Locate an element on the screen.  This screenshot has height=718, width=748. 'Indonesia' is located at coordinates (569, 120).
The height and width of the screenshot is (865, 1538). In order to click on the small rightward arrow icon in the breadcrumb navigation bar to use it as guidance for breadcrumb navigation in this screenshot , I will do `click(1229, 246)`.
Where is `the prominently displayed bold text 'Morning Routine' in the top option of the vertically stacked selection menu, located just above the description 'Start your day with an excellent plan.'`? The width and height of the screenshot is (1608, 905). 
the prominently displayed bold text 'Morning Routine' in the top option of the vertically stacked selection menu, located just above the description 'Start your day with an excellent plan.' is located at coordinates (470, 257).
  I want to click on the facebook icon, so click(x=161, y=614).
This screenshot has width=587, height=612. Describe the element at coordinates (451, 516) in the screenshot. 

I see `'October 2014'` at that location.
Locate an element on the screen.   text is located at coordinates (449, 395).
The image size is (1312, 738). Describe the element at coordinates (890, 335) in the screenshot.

▶ WHAT YOU SHOULD DO: Copy the entries above word for word.

▶ EXPECTED OUTPUT:
Locate an element on the screen.  This screenshot has height=718, width=748. 'Indonesia' is located at coordinates (569, 120).
The height and width of the screenshot is (865, 1538). In order to click on the small rightward arrow icon in the breadcrumb navigation bar to use it as guidance for breadcrumb navigation in this screenshot , I will do `click(1229, 246)`.
Where is `the prominently displayed bold text 'Morning Routine' in the top option of the vertically stacked selection menu, located just above the description 'Start your day with an excellent plan.'`? The width and height of the screenshot is (1608, 905). 
the prominently displayed bold text 'Morning Routine' in the top option of the vertically stacked selection menu, located just above the description 'Start your day with an excellent plan.' is located at coordinates (470, 257).
  I want to click on the facebook icon, so click(x=161, y=614).
This screenshot has width=587, height=612. Describe the element at coordinates (451, 516) in the screenshot. 

I see `'October 2014'` at that location.
Locate an element on the screen.   text is located at coordinates (449, 395).
The image size is (1312, 738). Describe the element at coordinates (890, 335) in the screenshot.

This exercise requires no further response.